When you design a money-mediated mechanism, you implicitly assume that the value of a dollar is the same for everyone, but this assumption is incorrect.
For example, suppose there is a device that has a 50% chance of becoming 4N when N dollars are inserted. Suppose this device can be used only once. How much would you put in?
If you want to maximize your expectations, put all your money in. If you can borrow money, you can borrow to the limit. Rationally speaking, of course, right? But most people don’t behave that way.
- People with low disposable income tend to have low risk tolerance. Even if they are within their actual disposable income, their fear of risk is so strong that they are unable to seize opportunities.
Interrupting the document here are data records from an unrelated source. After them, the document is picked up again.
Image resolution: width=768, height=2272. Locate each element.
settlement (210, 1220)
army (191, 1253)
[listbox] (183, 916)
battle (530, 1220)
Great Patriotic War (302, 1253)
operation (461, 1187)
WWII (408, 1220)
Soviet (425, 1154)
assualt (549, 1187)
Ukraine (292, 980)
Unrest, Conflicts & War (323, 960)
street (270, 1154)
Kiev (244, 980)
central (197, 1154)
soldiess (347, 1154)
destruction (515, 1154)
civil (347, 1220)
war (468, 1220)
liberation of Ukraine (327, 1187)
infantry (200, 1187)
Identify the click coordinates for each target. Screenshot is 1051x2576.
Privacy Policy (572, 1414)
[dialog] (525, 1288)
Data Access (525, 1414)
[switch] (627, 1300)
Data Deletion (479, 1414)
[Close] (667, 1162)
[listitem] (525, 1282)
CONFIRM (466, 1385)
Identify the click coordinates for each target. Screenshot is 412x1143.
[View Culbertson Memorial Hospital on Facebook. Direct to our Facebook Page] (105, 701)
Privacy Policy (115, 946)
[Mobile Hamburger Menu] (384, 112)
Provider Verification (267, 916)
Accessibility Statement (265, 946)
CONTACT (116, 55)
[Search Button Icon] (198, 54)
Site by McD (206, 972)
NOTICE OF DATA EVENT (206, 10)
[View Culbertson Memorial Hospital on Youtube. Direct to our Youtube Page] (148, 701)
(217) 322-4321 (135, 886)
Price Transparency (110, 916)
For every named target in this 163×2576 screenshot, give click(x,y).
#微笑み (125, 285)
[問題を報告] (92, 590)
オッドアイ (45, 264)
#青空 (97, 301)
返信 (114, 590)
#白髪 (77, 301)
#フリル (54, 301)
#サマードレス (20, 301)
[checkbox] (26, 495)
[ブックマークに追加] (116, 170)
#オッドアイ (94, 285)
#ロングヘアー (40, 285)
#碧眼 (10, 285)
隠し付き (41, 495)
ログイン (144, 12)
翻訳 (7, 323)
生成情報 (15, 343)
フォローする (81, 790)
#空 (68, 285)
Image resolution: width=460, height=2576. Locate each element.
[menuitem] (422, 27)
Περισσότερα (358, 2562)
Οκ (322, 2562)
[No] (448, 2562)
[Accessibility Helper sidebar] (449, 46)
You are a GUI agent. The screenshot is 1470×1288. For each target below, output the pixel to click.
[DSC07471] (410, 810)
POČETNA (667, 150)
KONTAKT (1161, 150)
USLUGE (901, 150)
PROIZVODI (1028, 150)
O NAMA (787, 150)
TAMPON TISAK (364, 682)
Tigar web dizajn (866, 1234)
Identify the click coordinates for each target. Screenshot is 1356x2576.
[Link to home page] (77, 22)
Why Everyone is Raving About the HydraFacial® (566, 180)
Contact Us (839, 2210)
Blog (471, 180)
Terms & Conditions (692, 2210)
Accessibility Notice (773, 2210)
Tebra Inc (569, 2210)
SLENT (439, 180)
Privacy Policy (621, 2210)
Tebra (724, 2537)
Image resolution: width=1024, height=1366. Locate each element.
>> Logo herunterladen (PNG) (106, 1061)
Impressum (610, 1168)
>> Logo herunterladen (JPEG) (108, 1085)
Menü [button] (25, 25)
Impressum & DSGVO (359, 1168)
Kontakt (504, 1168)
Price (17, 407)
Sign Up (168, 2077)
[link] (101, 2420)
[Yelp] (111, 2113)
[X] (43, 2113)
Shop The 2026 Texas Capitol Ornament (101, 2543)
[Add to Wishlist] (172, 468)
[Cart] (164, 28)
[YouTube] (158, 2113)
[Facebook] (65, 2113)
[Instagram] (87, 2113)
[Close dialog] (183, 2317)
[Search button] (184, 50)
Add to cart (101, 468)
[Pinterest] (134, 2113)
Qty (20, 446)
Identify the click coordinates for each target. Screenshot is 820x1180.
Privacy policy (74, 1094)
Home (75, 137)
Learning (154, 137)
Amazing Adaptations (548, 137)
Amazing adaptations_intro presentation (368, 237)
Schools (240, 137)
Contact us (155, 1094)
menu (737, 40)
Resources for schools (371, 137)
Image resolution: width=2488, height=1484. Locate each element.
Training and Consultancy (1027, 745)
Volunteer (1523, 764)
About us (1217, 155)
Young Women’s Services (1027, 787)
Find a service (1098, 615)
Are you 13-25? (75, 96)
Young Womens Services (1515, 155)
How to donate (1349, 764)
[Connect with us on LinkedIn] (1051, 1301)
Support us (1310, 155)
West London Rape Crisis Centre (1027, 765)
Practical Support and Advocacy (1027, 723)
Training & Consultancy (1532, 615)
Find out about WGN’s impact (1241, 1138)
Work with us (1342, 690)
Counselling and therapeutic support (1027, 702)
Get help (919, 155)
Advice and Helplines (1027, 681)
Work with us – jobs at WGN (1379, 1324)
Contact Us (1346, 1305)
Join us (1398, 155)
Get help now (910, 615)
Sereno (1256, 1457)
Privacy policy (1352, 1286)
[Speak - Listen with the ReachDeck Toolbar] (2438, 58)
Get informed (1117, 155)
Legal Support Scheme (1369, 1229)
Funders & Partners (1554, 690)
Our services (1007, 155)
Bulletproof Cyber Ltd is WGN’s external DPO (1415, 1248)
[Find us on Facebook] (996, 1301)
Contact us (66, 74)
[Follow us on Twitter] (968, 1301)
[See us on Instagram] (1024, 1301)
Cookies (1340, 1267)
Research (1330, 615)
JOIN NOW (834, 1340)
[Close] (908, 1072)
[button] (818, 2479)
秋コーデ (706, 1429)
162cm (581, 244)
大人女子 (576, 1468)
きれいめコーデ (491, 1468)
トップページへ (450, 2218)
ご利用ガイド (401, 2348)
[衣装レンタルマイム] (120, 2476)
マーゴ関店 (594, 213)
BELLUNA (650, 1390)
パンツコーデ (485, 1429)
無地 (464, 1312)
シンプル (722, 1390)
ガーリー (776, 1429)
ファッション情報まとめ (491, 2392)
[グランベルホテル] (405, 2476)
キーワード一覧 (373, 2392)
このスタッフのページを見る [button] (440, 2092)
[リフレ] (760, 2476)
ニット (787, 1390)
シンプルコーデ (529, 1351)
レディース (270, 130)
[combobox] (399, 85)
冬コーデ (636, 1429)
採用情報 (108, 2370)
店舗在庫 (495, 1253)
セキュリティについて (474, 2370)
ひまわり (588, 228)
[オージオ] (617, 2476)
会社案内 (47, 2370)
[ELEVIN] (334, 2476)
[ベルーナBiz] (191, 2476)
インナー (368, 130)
For example, suppose I give you the device I mentioned earlier and 1 million yen, and say, “You can put all of it in or leave some behind. The rational thing to do, of course, would be to put in 1 million yen, but there are likely to be many people who would say, “I’ll leave half of it.
This is a case of money sense, not a case of risk tolerance. https://twitter.com/jstockslab/status/1653544593751937024?s=46&t=gkSZtjGEtUZPO0JCzBxCBw
- I think this is “buy because you want it” or “buy because it fits within your disposable income” on the part of the kids.
- The parent’s side says to it, “If you compound it, it will quadruple in 20 years.”
- This compares “-30,000 after 20 years”
- The parents bemoan the fact that their kids don’t understand their future interests, but in reality, the parents are underestimating X.